(Collected data entries)
^^^^^^^^

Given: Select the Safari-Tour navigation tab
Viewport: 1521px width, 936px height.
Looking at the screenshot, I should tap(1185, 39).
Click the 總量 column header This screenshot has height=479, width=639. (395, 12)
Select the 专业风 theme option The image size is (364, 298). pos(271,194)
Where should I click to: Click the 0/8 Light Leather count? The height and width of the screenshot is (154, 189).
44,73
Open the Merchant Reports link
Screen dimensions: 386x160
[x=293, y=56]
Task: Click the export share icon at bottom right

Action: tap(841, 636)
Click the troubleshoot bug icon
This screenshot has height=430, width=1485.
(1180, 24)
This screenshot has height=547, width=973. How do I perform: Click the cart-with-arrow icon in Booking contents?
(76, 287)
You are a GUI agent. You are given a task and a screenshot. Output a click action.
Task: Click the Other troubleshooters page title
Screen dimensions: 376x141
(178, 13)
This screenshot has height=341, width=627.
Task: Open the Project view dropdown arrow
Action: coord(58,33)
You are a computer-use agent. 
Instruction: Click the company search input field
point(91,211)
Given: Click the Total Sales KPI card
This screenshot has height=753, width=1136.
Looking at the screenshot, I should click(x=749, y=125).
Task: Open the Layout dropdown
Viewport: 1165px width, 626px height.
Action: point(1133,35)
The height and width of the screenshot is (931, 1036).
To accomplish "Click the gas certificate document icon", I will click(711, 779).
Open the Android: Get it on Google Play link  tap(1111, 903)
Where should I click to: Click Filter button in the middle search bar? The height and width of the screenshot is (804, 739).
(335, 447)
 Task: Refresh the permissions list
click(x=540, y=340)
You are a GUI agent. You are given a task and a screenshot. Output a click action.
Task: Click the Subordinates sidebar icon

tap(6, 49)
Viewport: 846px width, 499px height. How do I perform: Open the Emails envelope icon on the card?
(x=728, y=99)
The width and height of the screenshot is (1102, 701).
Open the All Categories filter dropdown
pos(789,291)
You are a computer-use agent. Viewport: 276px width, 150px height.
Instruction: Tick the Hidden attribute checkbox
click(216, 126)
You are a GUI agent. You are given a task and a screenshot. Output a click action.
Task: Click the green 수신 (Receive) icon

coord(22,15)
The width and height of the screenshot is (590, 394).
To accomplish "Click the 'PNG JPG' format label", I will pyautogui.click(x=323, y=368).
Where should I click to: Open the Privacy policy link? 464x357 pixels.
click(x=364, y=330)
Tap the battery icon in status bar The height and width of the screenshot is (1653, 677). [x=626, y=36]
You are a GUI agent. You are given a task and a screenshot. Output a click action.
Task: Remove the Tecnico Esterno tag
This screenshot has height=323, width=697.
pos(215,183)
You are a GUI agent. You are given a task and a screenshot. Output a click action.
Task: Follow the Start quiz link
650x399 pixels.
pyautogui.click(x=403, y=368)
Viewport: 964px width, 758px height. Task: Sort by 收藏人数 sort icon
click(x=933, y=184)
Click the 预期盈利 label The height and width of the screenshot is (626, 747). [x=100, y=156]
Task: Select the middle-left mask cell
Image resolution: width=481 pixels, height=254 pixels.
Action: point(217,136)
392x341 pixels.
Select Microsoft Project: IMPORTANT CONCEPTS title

^^^^^^^^

▶ _WORK INSTRUCTION_
Each line of the data should be given back exactly.

▶ _TASK ANSWER_
Given: Select the Safari-Tour navigation tab
Viewport: 1521px width, 936px height.
Looking at the screenshot, I should tap(1185, 39).
Click the 總量 column header This screenshot has height=479, width=639. (395, 12)
Select the 专业风 theme option The image size is (364, 298). pos(271,194)
Where should I click to: Click the 0/8 Light Leather count? The height and width of the screenshot is (154, 189).
44,73
Open the Merchant Reports link
Screen dimensions: 386x160
[x=293, y=56]
Task: Click the export share icon at bottom right

Action: tap(841, 636)
Click the troubleshoot bug icon
This screenshot has height=430, width=1485.
(1180, 24)
This screenshot has height=547, width=973. How do I perform: Click the cart-with-arrow icon in Booking contents?
(76, 287)
You are a GUI agent. You are given a task and a screenshot. Output a click action.
Task: Click the Other troubleshooters page title
Screen dimensions: 376x141
(178, 13)
This screenshot has height=341, width=627.
Task: Open the Project view dropdown arrow
Action: coord(58,33)
You are a computer-use agent. 
Instruction: Click the company search input field
point(91,211)
Given: Click the Total Sales KPI card
This screenshot has height=753, width=1136.
Looking at the screenshot, I should click(x=749, y=125).
Task: Open the Layout dropdown
Viewport: 1165px width, 626px height.
Action: point(1133,35)
The height and width of the screenshot is (931, 1036).
To accomplish "Click the gas certificate document icon", I will click(711, 779).
Open the Android: Get it on Google Play link  tap(1111, 903)
Where should I click to: Click Filter button in the middle search bar? The height and width of the screenshot is (804, 739).
(335, 447)
 Task: Refresh the permissions list
click(x=540, y=340)
You are a GUI agent. You are given a task and a screenshot. Output a click action.
Task: Click the Subordinates sidebar icon

tap(6, 49)
Viewport: 846px width, 499px height. How do I perform: Open the Emails envelope icon on the card?
(x=728, y=99)
The width and height of the screenshot is (1102, 701).
Open the All Categories filter dropdown
pos(789,291)
You are a computer-use agent. Viewport: 276px width, 150px height.
Instruction: Tick the Hidden attribute checkbox
click(216, 126)
You are a GUI agent. You are given a task and a screenshot. Output a click action.
Task: Click the green 수신 (Receive) icon

coord(22,15)
The width and height of the screenshot is (590, 394).
To accomplish "Click the 'PNG JPG' format label", I will pyautogui.click(x=323, y=368).
Where should I click to: Open the Privacy policy link? 464x357 pixels.
click(x=364, y=330)
Tap the battery icon in status bar The height and width of the screenshot is (1653, 677). [x=626, y=36]
You are a GUI agent. You are given a task and a screenshot. Output a click action.
Task: Remove the Tecnico Esterno tag
This screenshot has height=323, width=697.
pos(215,183)
You are a GUI agent. You are given a task and a screenshot. Output a click action.
Task: Follow the Start quiz link
650x399 pixels.
pyautogui.click(x=403, y=368)
Viewport: 964px width, 758px height. Task: Sort by 收藏人数 sort icon
click(x=933, y=184)
Click the 预期盈利 label The height and width of the screenshot is (626, 747). [x=100, y=156]
Task: Select the middle-left mask cell
Image resolution: width=481 pixels, height=254 pixels.
Action: point(217,136)
392x341 pixels.
Select Microsoft Project: IMPORTANT CONCEPTS title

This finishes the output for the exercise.